Satrapi then married Reza, a veteran of the Iran–Iraq War, when she was 21, whom she later divorced. She then moved to Strasbourg, France. Her parents told her that Iran was no longer the place for her, and encouraged her to stay in Europe permanently.

Satrapi is currently married to Mattias Ripa, a Swedish national. They live in Paris. Apart from her native language, Persian, she speaks French, English, Swedish, German, and Italian.

Career

Comic books
Satrapi became famous worldwide because of her critically acclaimed autobiographical graphic novels, originally published in French in four parts in 2000–2003 and in English translation in two parts in 2003 and 2004, respectively, as Persepolis and Persepolis 2, which describe her childhood in Iran and her adolescence in Europe. Persepolis won the Angoulême Coup de Coeur Award at the Angoulême International Comics Festival. In 2013, Chicago schools were ordered by the district to remove Persepolis from classrooms because of the work's graphic language and violence. This banning incited protests and controversy. Her later publication, Embroideries (Broderies), was also nominated for the Angoulême Album of the Year award in 2003, an award that her graphic novel Chicken with Plums (Poulet aux prunes) won. She has also contributed to the Op-Ed section of The New York Times.

Comics Alliance listed Satrapi as one of 12 women cartoonists deserving of lifetime achievement recognition.

Satrapi prefers the term "comic books" to "graphic novels." "People are so afraid to say the word 'comic'," she told the Guardian newspaper in 2011. "It makes you think of a grown man with pimples, a ponytail and a big belly.
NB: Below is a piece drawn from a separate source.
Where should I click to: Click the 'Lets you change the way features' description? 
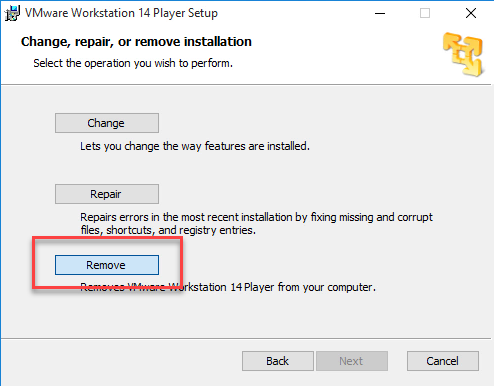point(195,146)
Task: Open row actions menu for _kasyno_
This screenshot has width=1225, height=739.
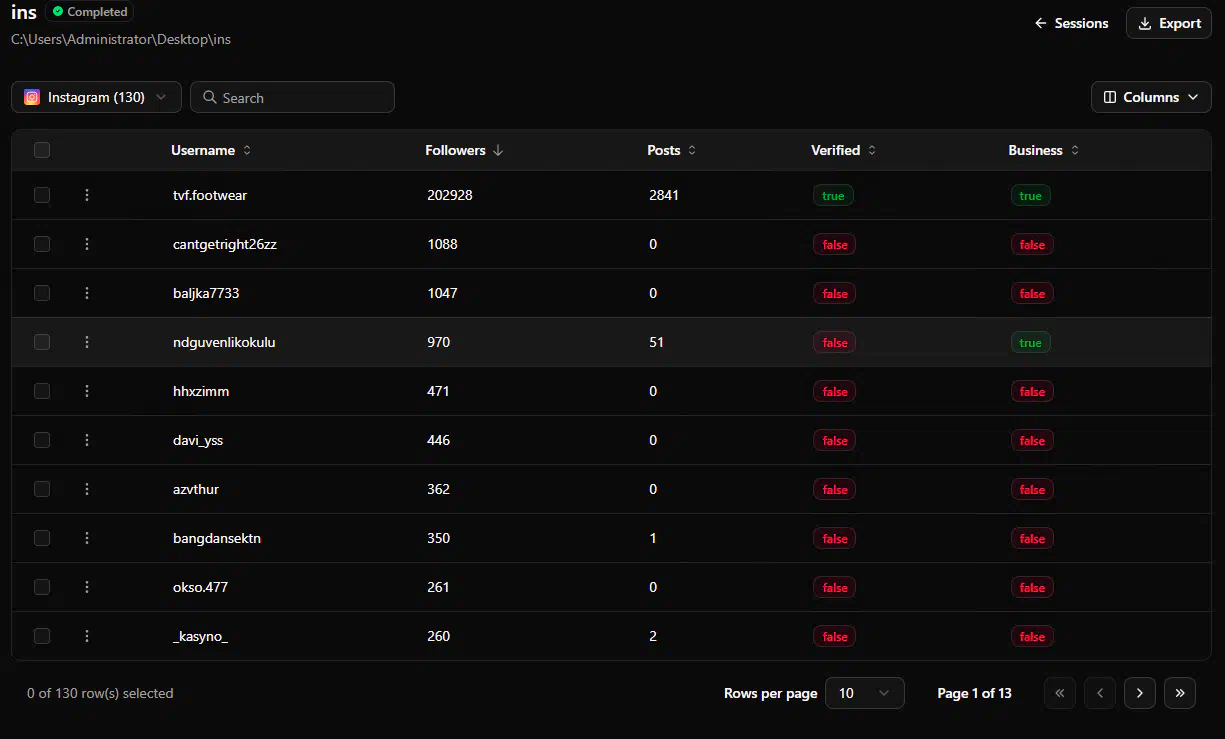Action: 87,636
Change it to 'graphic novel' and that disappears. No: it's all comics."

Films

Persepolis was adapted into an animated film of the same name. It debuted at the 2007 Cannes Film Festival in May 2007 and shared a Special Jury Prize with Carlos Reygadas's Silent Light (Luz silenciosa). Co-written and co-directed by Satrapi and director Vincent Paronnaud, the French-language picture stars the voices of Chiara Mastroianni, Catherine Deneuve, Danielle Darrieux, and Simon Abkarian. The English version, starring the voices of Gena Rowlands, Sean Penn, and Iggy Pop, was nominated for Best Animated Feature at the 80th Academy Awards in January 2008. Satrapi was the first woman to be nominated for the award. However, the Iranian government denounced the film and got it dropped from the Bangkok International Film Festival. Otherwise, Persepolis was a very successful film both commercially (with over a million admissions in France alone) as well as critically, winning Best First Film at the César Awards 2008. The film reflects many tendencies of first-time filmmaking in France (which makes up around 40% of all French cinema each year), notably in its focus on very intimate rites of passage, and quite ambivalently recounted coming-of-age moments.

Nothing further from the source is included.